To jest tylko wersja do druku, aby zobaczyć pełną wersję tematu, kliknij TUTAJ


Melodie przestrzeni [muzyka] - Nasze fantastyczne gusta muzyczne

Dabliu - 28 Marca 2009, 13:15

Fidel-F2, specjalnie dla Ciebie:

GWAR się przedstawiają
GWAR śpiewają, że mają cię dosyć
GWAR odpowiadają na pytania (cz.1)
GWAR robi reklamę
:D

Fidel-F2 - 28 Marca 2009, 13:30

czy to jest sztuka?
Dabliu - 28 Marca 2009, 13:54

Fidel-F2 napisał/a
czy to jest sztuka?


Jeśli masz jeszcze jakieś wątpliwości, obejrzyj sobie tę artystyczną wypowiedź na temat powszechnie panującej na amerykańskiej prowincji zoofilii.

mad - 28 Marca 2009, 22:55

Sosnechristo napisał/a
A ja czekam na nowe Megadeth i Slayera. M-deth podobno ma wyjść za miesiąc-dwa.


Właśnie kupiłem sobie starsze płyty Megadeth: "Cryptic..." i koncert "Rude Awakening".

Stargazer - 28 Marca 2009, 23:40

no w media marktach ostatnio chyba wszystkie plytki megadeth za bodajze 30 zet kazda, wiec jest okazja uzupelnic braki :)
Hubert - 29 Marca 2009, 16:49

mad, i jak Cryptic?
mad - 29 Marca 2009, 21:58

Znałem płytkę już od daty wydania, kupiłem, bo taniutka była. Nie jest to mój faworyt, ale posłuchać można. Z kolei w porównaniu z następnym albumem ("Risk"), "Cryptic" to niemal arcydzieło. Megadethowy klasyk też się znalazł - "Trust".
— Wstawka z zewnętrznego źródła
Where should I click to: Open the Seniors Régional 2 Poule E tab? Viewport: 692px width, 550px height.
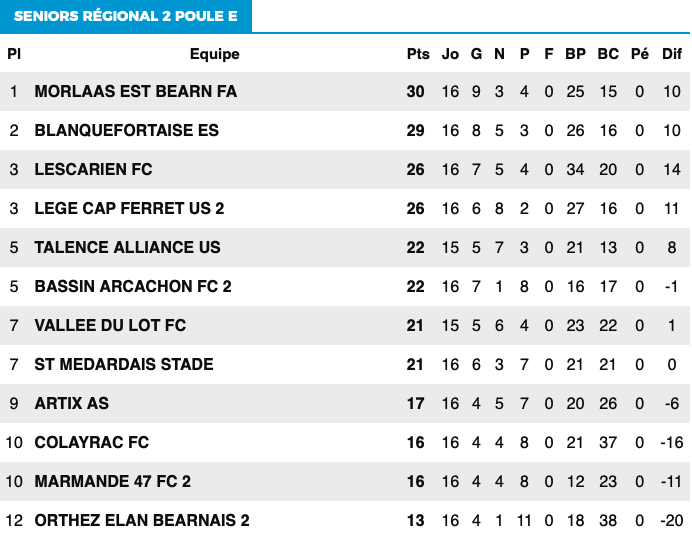pos(126,16)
Też czekam na nową płytę. Na razie w metalu rok 2009 nie wygląda rewelacyjnie. Napalm Death, MDB rządzą, potem długo, długo nic. Nowe płytki CC i Kreatora cą co najwyżej dobre.

Chal-Chenet - 29 Marca 2009, 22:02

Dla mnie jeszcze Candlemass jest w czołówce. Nagrali płytę bardziej heavy niż doom, ale nie zmienia to faktu, że muzyka jest przednia!
mad - 29 Marca 2009, 22:07

O kurde, Candlemass jeszcze nie słyszałem :evil:

Gdzieś już widziałem tytuł nowego Megadeth

Ozzborn - 29 Marca 2009, 22:12

Mad ty tu się nie rozpisuj tylko szorty obrabiaj! ;)

W temacie. Zawiązała się fajoska kapela: Chickenfoot. W skład wchodzą: perkusista redhotów, Sammy Hagar i Mike Anthony z Van Halen i jego wirtuozość sam Joe Satriani! Polecam majspejs jest parę numerów i videło.

MidMad - 31 Marca 2009, 14:55

Nie wiem, czy już ktoś wspominał w tym temacie o BSG, ale dla mnie jednym z najfantastyczniejszych odkryć ostatnich lat jest właśnie muzyka do serialu "Battlestar Galactica" (tego nowego, rzecz jasna). Bear McCreary pokazał swoje pazurki szczególnie przy muzyce do finału sezonu 3 - chociażby z jego kultową aranżacją "All Along The Watchtower". Jeśli więc ktoś szuka czegoś dobrego i z dużym ładunkiem emocji - bardzo polecam. Szkoda tylko, że tak trudno dostać to w Polsce...
Jaden Kast - 31 Marca 2009, 16:06

MidMad, rzeczywiście soundtracki z BSG są trudne do zdobycia w Polsce (zresztą nawet na eBay'u nie widzę ich dużo i to po dość wysokich cenach). Mnie płytę z 3 sezonu udało sie dorwać na Allegro, jakoś rok temu. Facet miał też pozostałe dwie, ale wtedy najbardziej zależało mi na tej trzeciej.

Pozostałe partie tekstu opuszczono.